■ Your instructions ■
The records below hold a stretch from the line with "Instruction: Zoom out with the minus icon" through the line with "The height and width of the screenshot is (672, 945)."; return exactly those lines, ends included, and nothing more.

- Opening Delimiter -

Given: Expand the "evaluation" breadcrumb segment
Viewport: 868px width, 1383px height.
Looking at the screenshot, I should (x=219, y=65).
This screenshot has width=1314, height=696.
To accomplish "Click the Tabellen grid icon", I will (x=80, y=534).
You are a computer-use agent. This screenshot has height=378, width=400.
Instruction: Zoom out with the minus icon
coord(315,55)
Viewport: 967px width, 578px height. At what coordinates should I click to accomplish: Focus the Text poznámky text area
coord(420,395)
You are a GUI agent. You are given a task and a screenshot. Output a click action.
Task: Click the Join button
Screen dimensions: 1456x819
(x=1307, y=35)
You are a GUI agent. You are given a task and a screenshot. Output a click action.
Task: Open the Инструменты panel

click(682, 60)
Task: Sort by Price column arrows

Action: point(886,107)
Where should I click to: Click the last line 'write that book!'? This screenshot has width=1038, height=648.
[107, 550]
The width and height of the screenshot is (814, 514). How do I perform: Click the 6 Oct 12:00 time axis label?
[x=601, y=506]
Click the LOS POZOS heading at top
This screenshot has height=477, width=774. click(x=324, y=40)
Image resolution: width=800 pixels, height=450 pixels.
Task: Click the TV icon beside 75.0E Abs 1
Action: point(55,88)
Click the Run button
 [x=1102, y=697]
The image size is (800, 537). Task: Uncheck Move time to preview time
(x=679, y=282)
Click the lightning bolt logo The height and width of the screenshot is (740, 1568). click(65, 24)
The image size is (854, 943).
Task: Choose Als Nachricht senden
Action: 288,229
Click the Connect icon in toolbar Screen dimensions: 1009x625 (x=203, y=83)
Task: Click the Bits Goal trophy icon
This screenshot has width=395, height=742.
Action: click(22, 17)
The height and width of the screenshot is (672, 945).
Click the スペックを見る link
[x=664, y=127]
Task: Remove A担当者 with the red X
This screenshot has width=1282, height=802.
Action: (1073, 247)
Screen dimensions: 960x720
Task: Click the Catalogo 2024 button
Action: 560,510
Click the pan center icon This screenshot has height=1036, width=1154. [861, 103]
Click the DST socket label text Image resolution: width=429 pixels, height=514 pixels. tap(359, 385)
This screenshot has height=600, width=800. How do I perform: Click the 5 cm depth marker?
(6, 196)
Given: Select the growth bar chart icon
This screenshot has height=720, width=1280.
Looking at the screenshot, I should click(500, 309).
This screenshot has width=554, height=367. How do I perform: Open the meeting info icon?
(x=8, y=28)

- Closing Delimiter -

■ Exercise solution ■
Instruction: Zoom out with the minus icon
coord(315,55)
Viewport: 967px width, 578px height. At what coordinates should I click to accomplish: Focus the Text poznámky text area
coord(420,395)
You are a GUI agent. You are given a task and a screenshot. Output a click action.
Task: Click the Join button
Screen dimensions: 1456x819
(x=1307, y=35)
You are a GUI agent. You are given a task and a screenshot. Output a click action.
Task: Open the Инструменты panel

click(682, 60)
Task: Sort by Price column arrows

Action: point(886,107)
Where should I click to: Click the last line 'write that book!'? This screenshot has width=1038, height=648.
[107, 550]
The width and height of the screenshot is (814, 514). How do I perform: Click the 6 Oct 12:00 time axis label?
[x=601, y=506]
Click the LOS POZOS heading at top
This screenshot has height=477, width=774. click(x=324, y=40)
Image resolution: width=800 pixels, height=450 pixels.
Task: Click the TV icon beside 75.0E Abs 1
Action: point(55,88)
Click the Run button
 [x=1102, y=697]
The image size is (800, 537). Task: Uncheck Move time to preview time
(x=679, y=282)
Click the lightning bolt logo The height and width of the screenshot is (740, 1568). click(65, 24)
The image size is (854, 943).
Task: Choose Als Nachricht senden
Action: 288,229
Click the Connect icon in toolbar Screen dimensions: 1009x625 (x=203, y=83)
Task: Click the Bits Goal trophy icon
This screenshot has width=395, height=742.
Action: click(22, 17)
The height and width of the screenshot is (672, 945).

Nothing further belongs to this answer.